A senior often criticizes a junior for no apparent reason, a team member from a certain region is often made the butt of jokes, a manager provides constructive feedback to a new hire, an employee often takes unscheduled leaves – all these seemingly isolated actions can have a deep impact on the organization. Sometimes, the causes may be so insignificant that they go unnoticed. But their consequences will surely be felt.
Such issues need to be identified and addressed at the earliest to avoid disastrous consequences. So what can be done to address these issues? Training is the key! Look for areas with noticeable behavioral gaps and bridge those gaps through appropriate training interventions.
Be on the lookout and identify gaps
Be mindful of what is happening around you, often we can gauge reactions through silent undercurrents and undemonstrated tensions at the workplace. Are your employees of a particular ethnicity being repeatedly made the target of pranks? This will make them feel alienated, lower their morale, and have other long range ramifications. It’s an indication your team needs to be trained on culturally sensitivity.
Most of your employees don’t know what to do in case of a fire emergency? This lack of knowledge can lead to major casualties even if a minor accident occurs. It’s time you conduct mock drills and roll-out safety training programs.
Do you observe that your sales people are stressed out due to the growing number of products they need to communicate to customers? Implement product knowledge training programs that will ease their life and improve your profits.
Conduct informal meetings and share concerns
Spend some time every week or fortnight in informal meetings with team leads and other employees in positions of influence. Talk to them and find out the training needs of their teams. A relaxed atmosphere will help them open up and confide about other issues prevalent in the workplace. This will shed light on current issues and help you arrange appropriate learning sessions. Such small measures go a long way in fostering a healthy work environment.

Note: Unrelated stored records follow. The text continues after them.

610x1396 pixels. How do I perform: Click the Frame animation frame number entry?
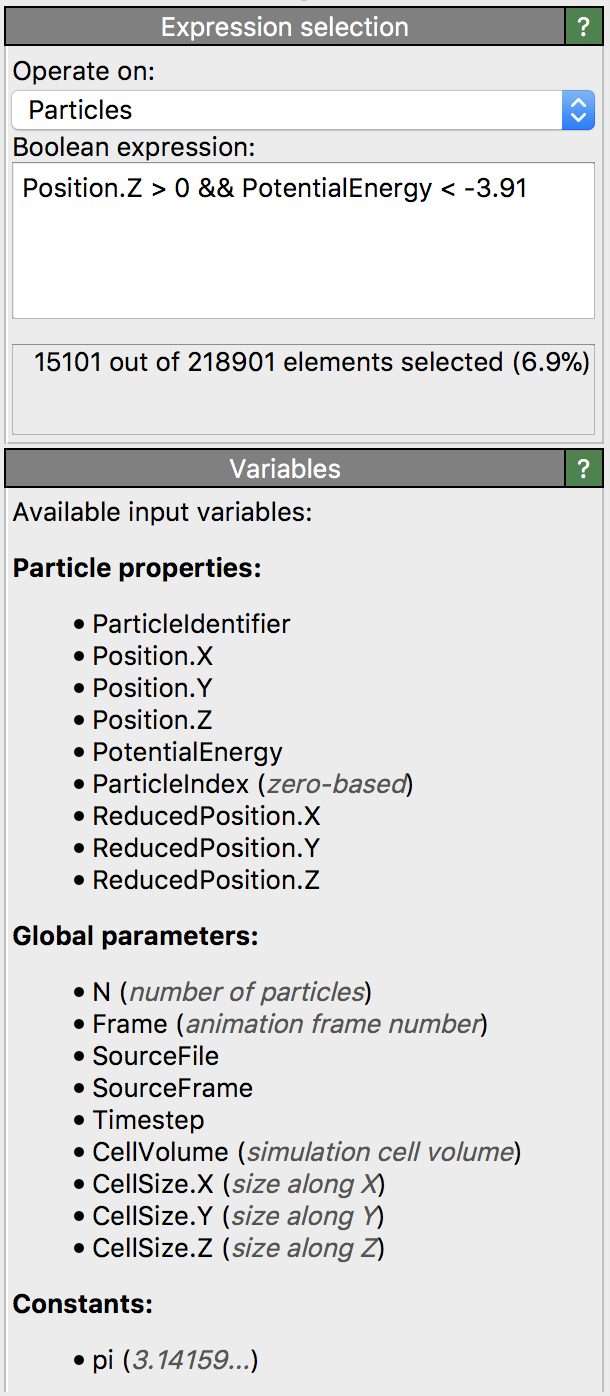130,1024
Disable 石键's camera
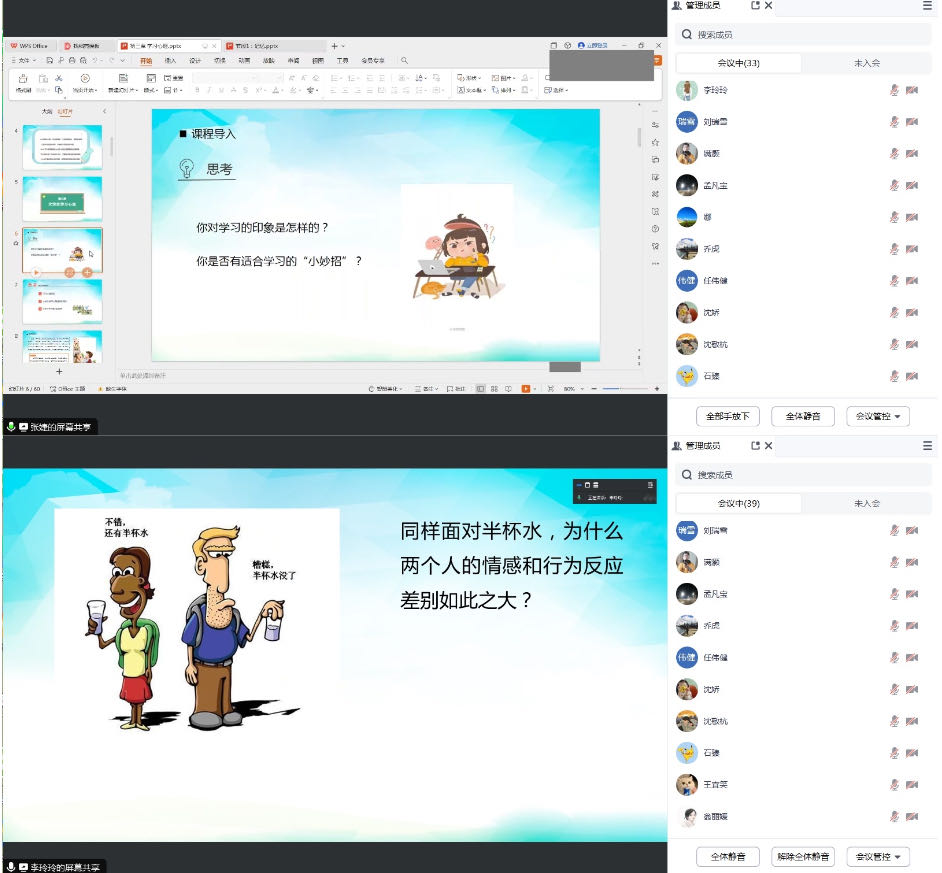 click(911, 377)
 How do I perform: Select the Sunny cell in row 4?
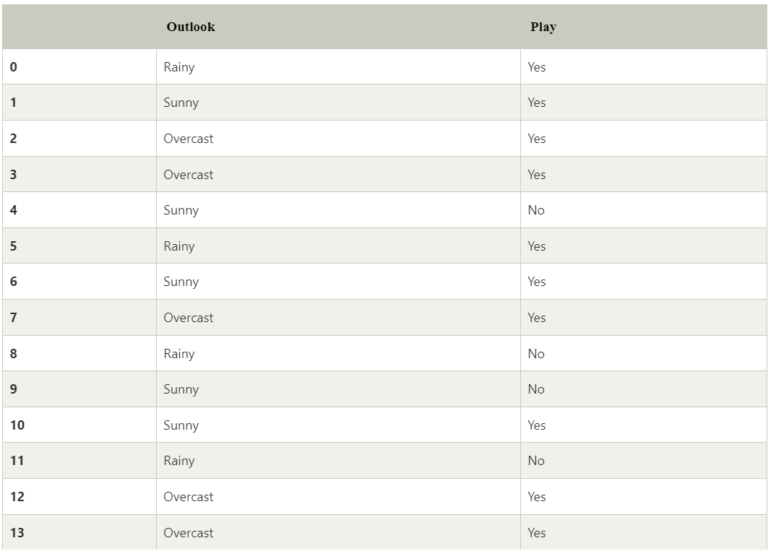click(181, 210)
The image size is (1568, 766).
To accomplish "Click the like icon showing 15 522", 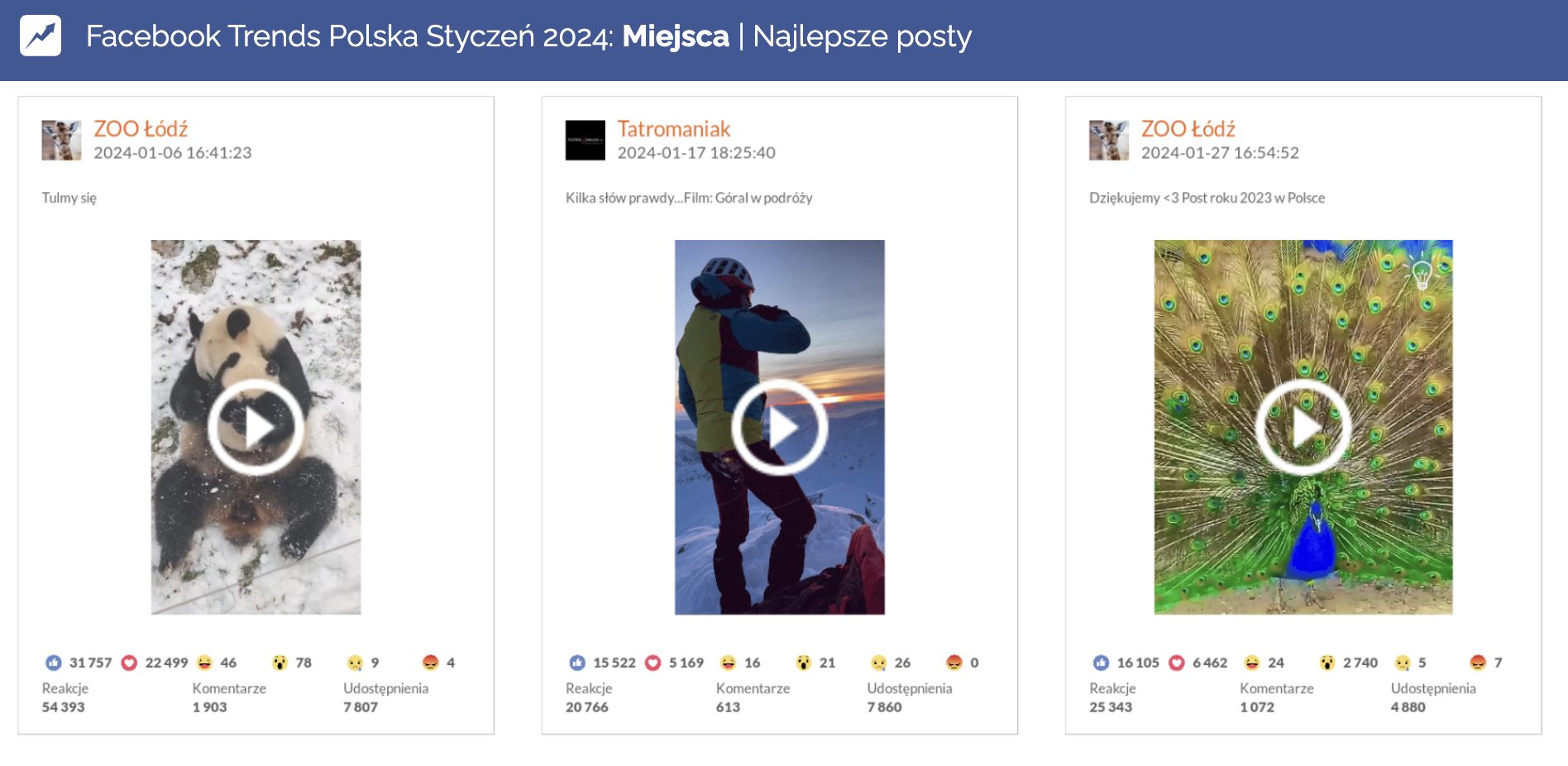I will (577, 663).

Prepare a learning calendar for the year
Most of the training programs are known in advance and also the employees they are intended for. For example, you might have a recurring training program for your sales team on selling and communication skills. Prepare an annual calendar for such routine programs. This will help you keep track of the training sessions’ progress and you will also know how and where to fit in other additional trainings, if needed, for the group.
Provide time for the learning interventions to work
Conditions seldom change immediately. Keep this in mind and provide time for your learning interventions to bear fruit. Do not be frustrated if things don’t change as and when you wish. Importantly, behavioral changes and soft skills take more time to be assimilated, and are more difficult to measure. Adopt realistic, achievable milestones (such as the number of customer complaints closed successfully after the first 2 calls in case of a telephone etiquette training program) to measure the impact of learning.
It is extremely important to keep in mind that every action, no matter how small, will tend to have a ripple effect and cause repercussions that’ll be felt throughout the organization. Hence, identify issues which are likely to have negative effects and harness the power of training to correct them at the earliest. Issues with positive effects should be identified and replicated across teams too to increase productivity and efficiencies. Plan your training interventions and give ample time for them to bear fruit so that the ripples you encounter in your workplace are all positive.